Not all of this was typical Tory catnip. Cameron returned to equality for gay people a number of times in his speech, for instance, mentioning his introduction of equal marriage and putting Gay Pride parades alongside the suffragettes. He extolled the importance of the commitment to spending 0.7 per cent of gross national income on international development each year, and paused expectantly for applause when he did. And the applause came. The Tory leader has given his party official permission to obsess about the leadership contest, and in return it has to put up with him being more centrist and more proud of achievements such as aid spending and gay marriage than many would like.

He made social reform the key theme of his speech, saying that ‘to make Britain greater, we need to tackle some deep social problems’. He ran through housing, poverty, education, prison reform, social mobility, discrimination, and extremism.

Cameron has had a good conference: the contrast between Labour’s nervy meeting last week and this annoyingly stage-managed week in Manchester couldn’t have been bigger. He did attack Jeremy Corbyn as possessing a ‘security-threatening, terrorist-sympathising, Britain-hating ideology’, and mocked Labour’s economic policy (he told the audience that he had read Richard Murphy’s The Joy of Tax: ‘I took it home to show Samantha. It’s got 64 positions and none of them work’.). But his speech was about what the Tories were going to do while Labour occasionally intruded on them in a comic fashion.
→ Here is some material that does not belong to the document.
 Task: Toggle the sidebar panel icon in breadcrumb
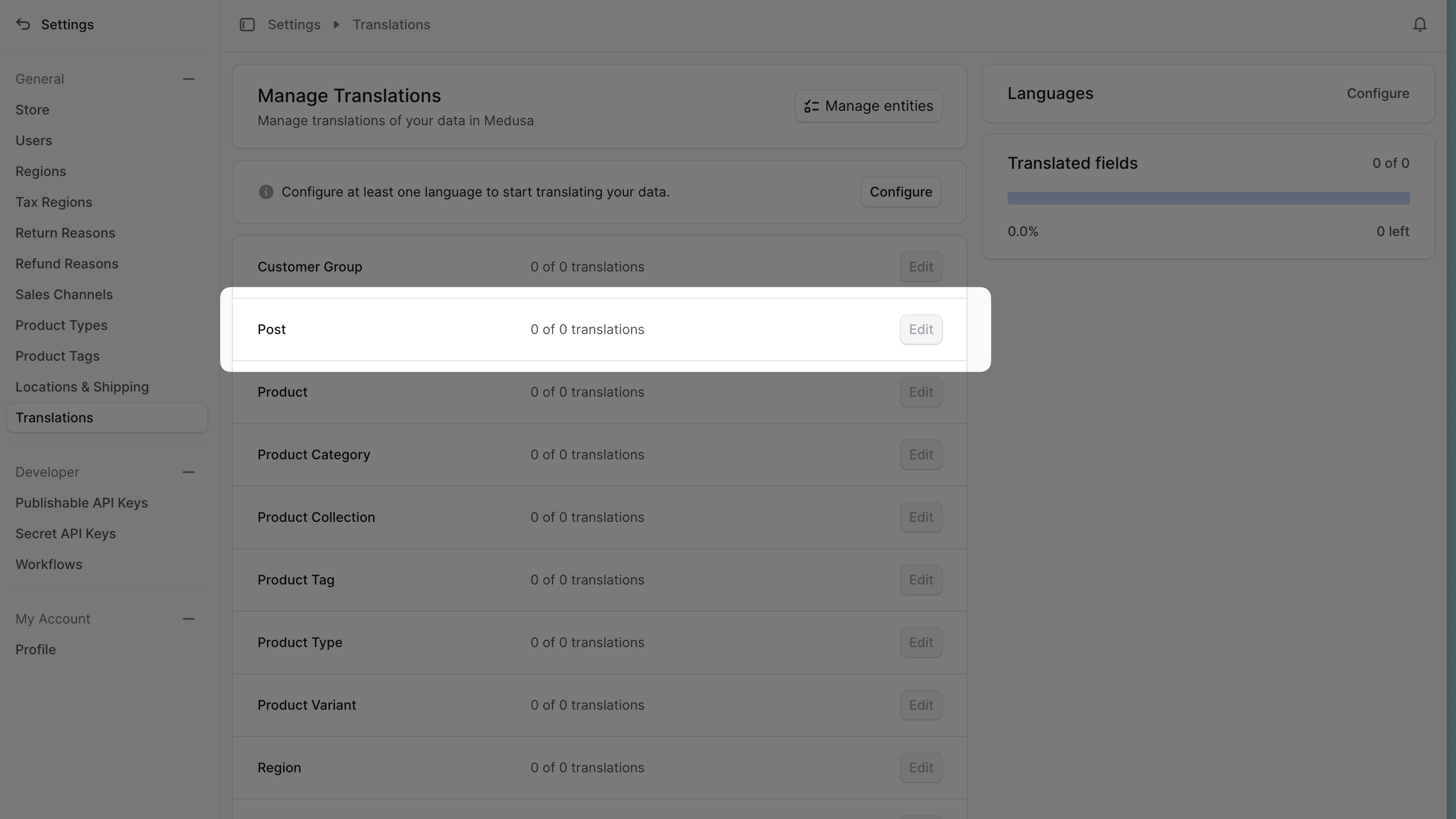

His conclusion had the weak Bonnie Tyler-esque phrase of the ‘turnaround decade’ and the truly awful phrase the ‘great British take-off’, but it did contain a vision of the centrist compassionate Conservatism that Cameron wants to characterise the rest of his time in office.

Cameron Turn Around

Picture: Carla Millar

But now he must leave the conference and prepare for an autumn and winter that those who are thinking ahead believe will be ‘brutal’ for the Tories, as they announce big cuts to public spending and try to defuse a growing row on tax credits. Cameron did include a brief passage on the deficit and the need for a surplus in his speech, but he didn’t mention tax credits at all. He was audaciously vague on Europe. He said little on Syria. And those matters will take up much more of his time and energy in the coming months than anything he expounded on today.